Records from a data collection:
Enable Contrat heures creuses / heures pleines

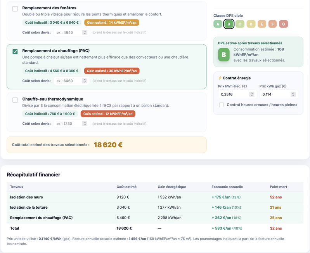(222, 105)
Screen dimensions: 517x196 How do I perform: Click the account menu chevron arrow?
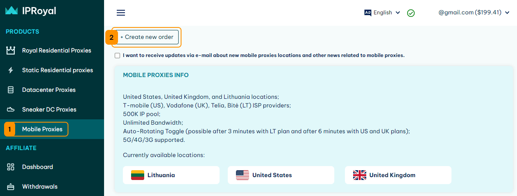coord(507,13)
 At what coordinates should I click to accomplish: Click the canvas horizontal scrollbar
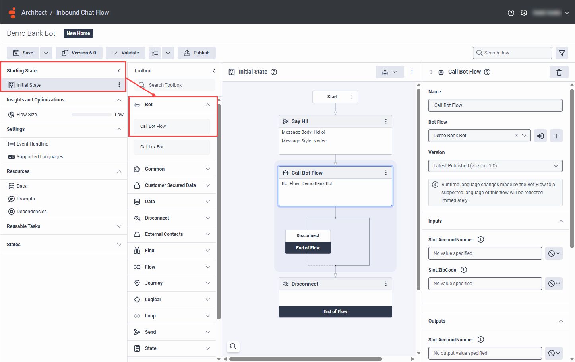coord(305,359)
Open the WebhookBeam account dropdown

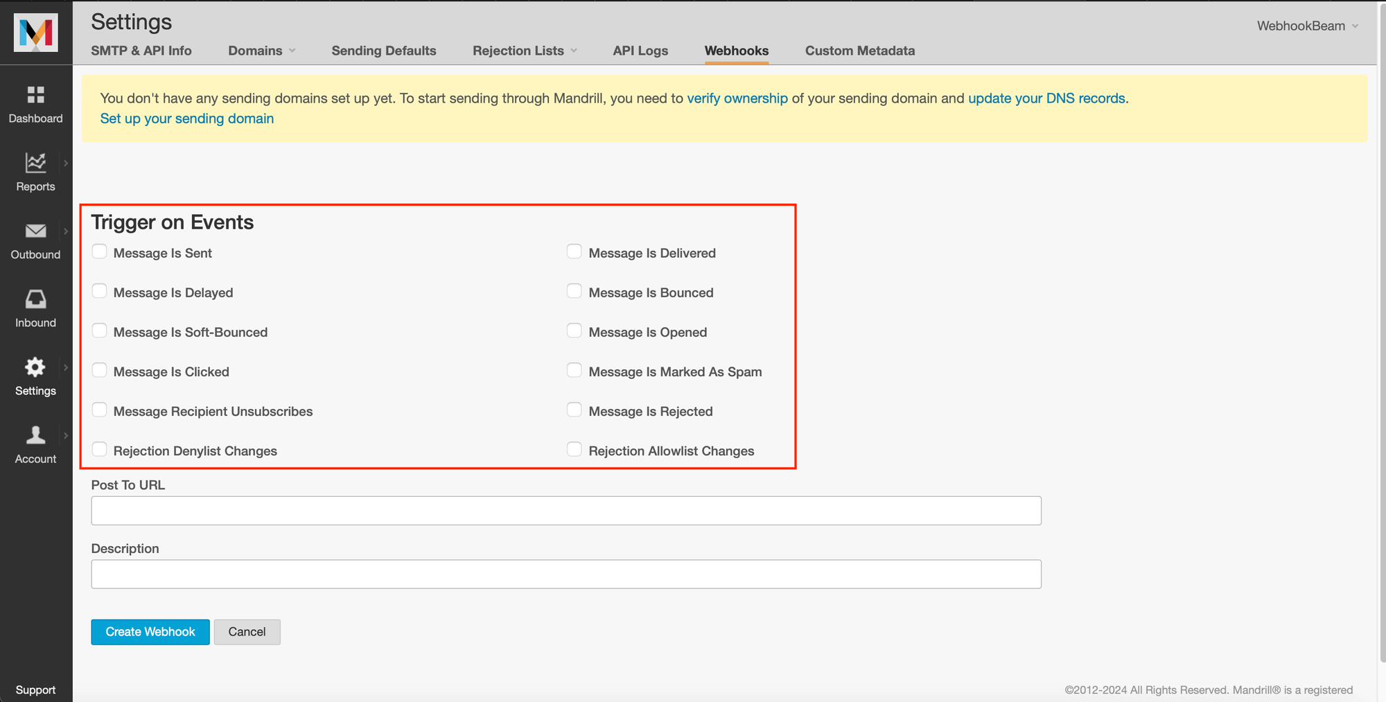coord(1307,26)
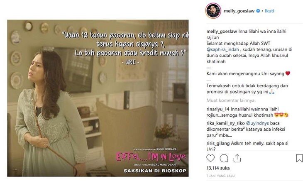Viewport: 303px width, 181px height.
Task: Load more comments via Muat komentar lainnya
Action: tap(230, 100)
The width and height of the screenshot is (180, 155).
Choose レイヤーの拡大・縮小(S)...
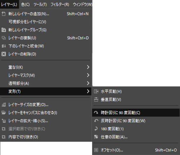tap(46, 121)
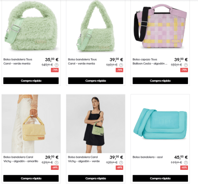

▶ _HOW TO COMPLETE THIS TASK_
Leaving out only the pictures, retype every record exactly.

▶ _EXERCISE RESPONSE_
Enable Contrat heures creuses / heures pleines

(222, 105)
Screen dimensions: 517x196 How do I perform: Click the account menu chevron arrow?
coord(507,13)
 At what coordinates should I click to accomplish: Click the canvas horizontal scrollbar
coord(305,359)
Open the WebhookBeam account dropdown

coord(1307,26)
Viewport: 303px width, 181px height.
Task: Load more comments via Muat komentar lainnya
Action: tap(230, 100)
The width and height of the screenshot is (180, 155).
Choose レイヤーの拡大・縮小(S)...
tap(46, 121)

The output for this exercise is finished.